[Material for the task — start]
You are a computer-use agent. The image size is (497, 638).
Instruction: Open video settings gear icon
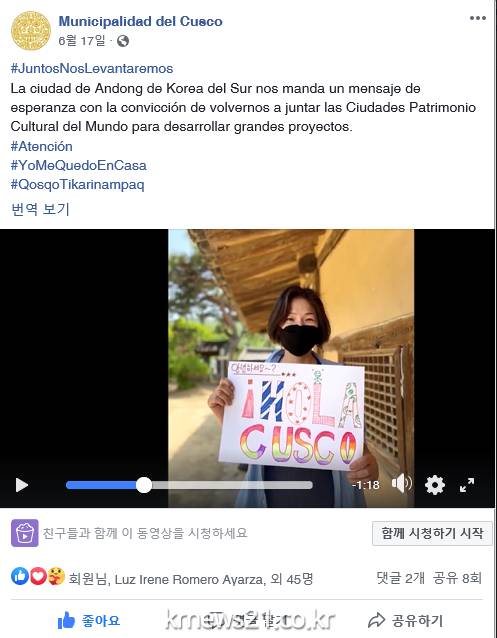434,485
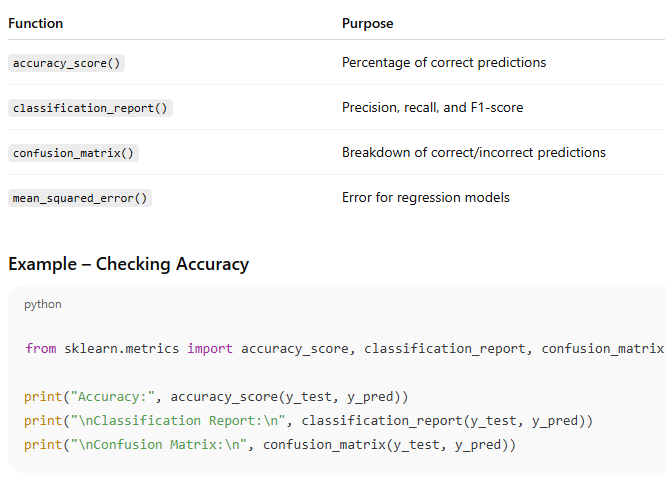This screenshot has width=665, height=481.
Task: Click the Purpose column header
Action: (x=368, y=23)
[Material for the task — finish]
What to do:
All entries must be output exactly as they stand, and every picture must be left out.

Result for this exercise:
You are a computer-use agent. The image size is (497, 638).
Instruction: Open video settings gear icon
434,485
This screenshot has width=665, height=481.
Task: Click the Purpose column header
Action: (x=368, y=23)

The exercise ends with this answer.